Con la conquista di questo territorio da parte degli spagnoli, vennero introdotte nuove specie vegetali, e con esse nuove forme di utilizzo e credenze che incrementarono le conoscenze degli abitanti stessi. Il progresso e lo sviluppo della scienza ha permesso di analizzare i componenti chimici di alcune di queste piante, e sintetizzarli in laboratorio, permettendone l’utilizzo più razionale. Attualmente esiste una grande richiesta a livello mondiale di queste particolari piante per la produzione di tisane, infusi, oli essenziali, cosmetici, etc.
L’80 per cento della popolazione ecuadoriana dipende dalla medicina tradizionale e di conseguenza dalle piante e /o dai prodotti naturali che da queste si ricavano a scopi curativi o lenitivi ( Anon, 1997).
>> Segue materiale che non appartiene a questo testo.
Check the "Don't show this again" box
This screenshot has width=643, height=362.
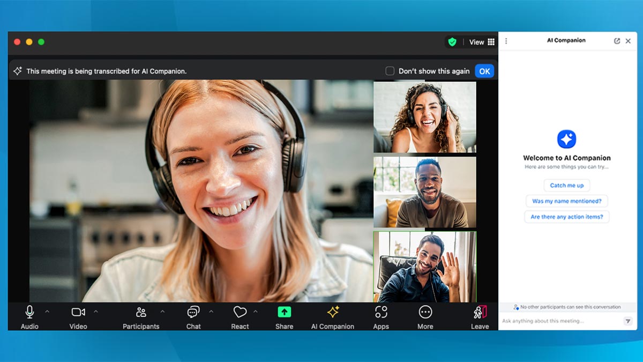390,71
Questa tendenza sta crescendo perché l’accesso della popolazione a cure mediche, alle medicine e all’assistenza sociale è in generale difficile.
Più che la ricerca di una maggiore efficacia curativa, e di un minor costo sociale, la necessità di sradicare pratiche nocive nella cura di malattie, di evitare gli effetti collaterali provocati dai prodotti di sintesi, e raggiungere il concetto solistico di salute e malattia, hanno fatto sì che non solo gli abitanti delle zone rurali, i contadini indigeni o gli abitanti dei quartieri urbani utilizzino questa medicina, ma anche la classe economica media e alta.
La mancanza di una politica specifica in campo sanitario da un lato, e le Normative sulla Salute vigenti, dall’altro, impongono ostacoli legali alle pratiche della medicina tradizionale-che richiede l’utilizzo di piante medicinali- dal momento che sono state considerate, fino a poco tempo fa, pratiche nocive ed empiriche, rifiutate dallo Stato e dalla medicina occidentale.
La raccolta delle piante viene realizzata direttamente dai consumatori, abitanti delle popolazioni rurali o indigene, che le destinano ad uso personale o al commercio, su richiesta di intermediari, venditori o commercianti e , a volte, da parte di ricercatori o turisti, anche se questi ultimi spesso le raccolgono direttamente.
Nella maggior parte dei casi, le piante raccolte ,vengono utilizzate e commercializzate come materia prima, intera o in parti, sminuzzata o polverizzata, sotto forma di estratti, prodotti sintetici puri o grezzi. Vengono utilizzate sia per preparare infusi o the, sia per la cura di ogni tipo di sintomo: dal mal di testa ai dolori muscolari, nelle affezioni cutanee come rivitalizzanti, come antibiotici o animicotici.